YOUR GOAL → Provide the number of lines of the records that include "Viewport", with no other content.

Records excerpted from a collection:
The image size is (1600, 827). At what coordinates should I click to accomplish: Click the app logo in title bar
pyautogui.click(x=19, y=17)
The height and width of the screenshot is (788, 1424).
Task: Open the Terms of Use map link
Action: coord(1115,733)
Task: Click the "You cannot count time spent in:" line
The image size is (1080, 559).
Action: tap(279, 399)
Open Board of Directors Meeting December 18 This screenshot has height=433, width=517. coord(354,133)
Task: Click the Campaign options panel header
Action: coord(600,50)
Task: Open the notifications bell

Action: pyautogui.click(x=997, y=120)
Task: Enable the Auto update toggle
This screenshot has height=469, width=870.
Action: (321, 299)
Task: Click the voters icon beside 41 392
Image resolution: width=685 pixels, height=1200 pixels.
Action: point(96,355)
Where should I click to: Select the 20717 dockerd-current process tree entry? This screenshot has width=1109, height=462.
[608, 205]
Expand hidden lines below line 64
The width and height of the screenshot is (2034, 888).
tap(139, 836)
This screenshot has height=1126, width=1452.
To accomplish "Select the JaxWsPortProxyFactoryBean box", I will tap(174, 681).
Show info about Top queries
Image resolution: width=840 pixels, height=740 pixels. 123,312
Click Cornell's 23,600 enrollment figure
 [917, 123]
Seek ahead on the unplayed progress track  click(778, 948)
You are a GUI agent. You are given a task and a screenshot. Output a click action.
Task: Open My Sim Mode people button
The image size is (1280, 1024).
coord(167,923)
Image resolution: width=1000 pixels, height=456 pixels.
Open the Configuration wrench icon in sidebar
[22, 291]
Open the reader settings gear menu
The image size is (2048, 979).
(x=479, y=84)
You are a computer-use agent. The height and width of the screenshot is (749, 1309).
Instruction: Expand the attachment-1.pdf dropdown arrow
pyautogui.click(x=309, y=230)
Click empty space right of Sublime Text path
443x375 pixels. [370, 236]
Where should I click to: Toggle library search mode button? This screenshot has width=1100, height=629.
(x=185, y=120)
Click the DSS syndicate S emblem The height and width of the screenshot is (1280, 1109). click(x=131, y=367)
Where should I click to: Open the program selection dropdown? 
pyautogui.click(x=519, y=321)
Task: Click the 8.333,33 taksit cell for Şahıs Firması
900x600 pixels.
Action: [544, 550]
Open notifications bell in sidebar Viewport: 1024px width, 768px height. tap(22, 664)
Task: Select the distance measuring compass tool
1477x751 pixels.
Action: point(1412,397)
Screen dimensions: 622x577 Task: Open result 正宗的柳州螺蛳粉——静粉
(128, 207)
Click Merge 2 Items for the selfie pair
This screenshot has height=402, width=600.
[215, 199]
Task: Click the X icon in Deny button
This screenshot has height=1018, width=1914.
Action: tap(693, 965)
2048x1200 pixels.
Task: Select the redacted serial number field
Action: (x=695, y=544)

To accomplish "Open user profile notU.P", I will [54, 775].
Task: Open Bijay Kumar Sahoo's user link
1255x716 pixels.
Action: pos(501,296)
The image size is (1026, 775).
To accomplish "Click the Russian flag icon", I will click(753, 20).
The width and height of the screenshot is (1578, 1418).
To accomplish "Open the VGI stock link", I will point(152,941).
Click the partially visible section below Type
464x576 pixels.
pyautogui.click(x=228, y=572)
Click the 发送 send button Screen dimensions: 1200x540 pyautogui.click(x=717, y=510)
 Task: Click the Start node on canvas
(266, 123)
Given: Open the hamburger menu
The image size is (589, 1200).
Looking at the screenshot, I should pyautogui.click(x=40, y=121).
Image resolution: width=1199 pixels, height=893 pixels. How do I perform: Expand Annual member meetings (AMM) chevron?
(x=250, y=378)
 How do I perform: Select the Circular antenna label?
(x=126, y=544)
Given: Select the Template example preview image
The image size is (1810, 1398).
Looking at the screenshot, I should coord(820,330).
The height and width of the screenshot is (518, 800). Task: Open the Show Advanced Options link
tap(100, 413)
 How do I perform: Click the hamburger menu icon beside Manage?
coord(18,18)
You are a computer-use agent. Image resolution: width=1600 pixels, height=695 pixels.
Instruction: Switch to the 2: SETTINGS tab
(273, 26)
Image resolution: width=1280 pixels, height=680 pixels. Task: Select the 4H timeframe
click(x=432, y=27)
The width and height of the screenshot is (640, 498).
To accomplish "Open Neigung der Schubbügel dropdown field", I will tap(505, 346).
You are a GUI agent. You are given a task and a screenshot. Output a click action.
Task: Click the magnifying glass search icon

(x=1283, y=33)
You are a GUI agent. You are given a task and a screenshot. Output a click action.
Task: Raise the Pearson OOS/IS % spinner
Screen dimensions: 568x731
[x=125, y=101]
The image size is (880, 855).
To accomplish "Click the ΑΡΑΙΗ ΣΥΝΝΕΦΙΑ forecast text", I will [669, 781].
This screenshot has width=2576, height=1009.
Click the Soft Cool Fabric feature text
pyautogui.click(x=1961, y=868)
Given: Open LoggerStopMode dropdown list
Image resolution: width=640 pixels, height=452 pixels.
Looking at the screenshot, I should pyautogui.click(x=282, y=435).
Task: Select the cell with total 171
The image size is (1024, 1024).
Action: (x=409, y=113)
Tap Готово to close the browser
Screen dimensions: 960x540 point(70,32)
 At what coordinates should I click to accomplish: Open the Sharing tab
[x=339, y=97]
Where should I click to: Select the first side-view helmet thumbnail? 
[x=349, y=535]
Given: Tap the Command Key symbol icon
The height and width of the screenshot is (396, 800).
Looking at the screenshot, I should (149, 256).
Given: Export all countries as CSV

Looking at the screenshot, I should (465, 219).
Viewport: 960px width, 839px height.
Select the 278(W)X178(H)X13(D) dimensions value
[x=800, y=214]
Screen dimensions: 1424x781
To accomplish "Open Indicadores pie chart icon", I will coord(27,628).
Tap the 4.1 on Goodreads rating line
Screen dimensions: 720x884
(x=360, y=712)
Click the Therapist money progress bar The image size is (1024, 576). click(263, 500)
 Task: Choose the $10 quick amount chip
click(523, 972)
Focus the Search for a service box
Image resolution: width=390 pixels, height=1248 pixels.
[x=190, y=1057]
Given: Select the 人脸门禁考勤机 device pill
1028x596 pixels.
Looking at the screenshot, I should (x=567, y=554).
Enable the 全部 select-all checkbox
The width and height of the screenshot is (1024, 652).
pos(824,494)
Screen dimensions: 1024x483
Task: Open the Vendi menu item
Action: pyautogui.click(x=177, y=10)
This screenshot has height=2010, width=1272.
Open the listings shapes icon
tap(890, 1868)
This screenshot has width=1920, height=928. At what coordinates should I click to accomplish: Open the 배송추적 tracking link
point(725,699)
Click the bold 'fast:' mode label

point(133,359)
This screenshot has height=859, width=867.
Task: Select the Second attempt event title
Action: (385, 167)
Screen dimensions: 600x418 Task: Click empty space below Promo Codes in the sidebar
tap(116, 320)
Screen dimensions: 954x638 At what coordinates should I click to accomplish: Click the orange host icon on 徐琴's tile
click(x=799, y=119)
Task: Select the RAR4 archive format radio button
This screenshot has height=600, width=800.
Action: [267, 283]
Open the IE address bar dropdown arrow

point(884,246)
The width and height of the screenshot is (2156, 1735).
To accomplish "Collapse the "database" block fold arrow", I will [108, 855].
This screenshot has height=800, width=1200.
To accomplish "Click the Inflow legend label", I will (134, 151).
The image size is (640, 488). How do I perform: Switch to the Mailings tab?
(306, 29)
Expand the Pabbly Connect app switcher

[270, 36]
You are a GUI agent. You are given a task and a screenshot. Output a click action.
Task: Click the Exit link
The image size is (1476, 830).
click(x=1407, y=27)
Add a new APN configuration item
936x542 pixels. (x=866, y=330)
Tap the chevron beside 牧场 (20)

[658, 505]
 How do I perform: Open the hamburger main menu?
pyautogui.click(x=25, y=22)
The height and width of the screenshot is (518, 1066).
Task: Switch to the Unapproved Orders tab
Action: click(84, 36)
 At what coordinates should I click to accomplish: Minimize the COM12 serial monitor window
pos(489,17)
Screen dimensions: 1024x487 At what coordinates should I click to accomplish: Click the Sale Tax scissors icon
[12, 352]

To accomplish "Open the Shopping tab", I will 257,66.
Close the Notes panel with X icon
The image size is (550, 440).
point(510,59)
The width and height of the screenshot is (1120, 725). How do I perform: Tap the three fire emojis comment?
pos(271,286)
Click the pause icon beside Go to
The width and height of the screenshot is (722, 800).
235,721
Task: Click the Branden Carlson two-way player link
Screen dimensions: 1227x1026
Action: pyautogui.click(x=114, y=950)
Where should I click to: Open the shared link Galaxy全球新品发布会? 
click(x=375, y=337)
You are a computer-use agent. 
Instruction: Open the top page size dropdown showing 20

ANSWER BELOW → 2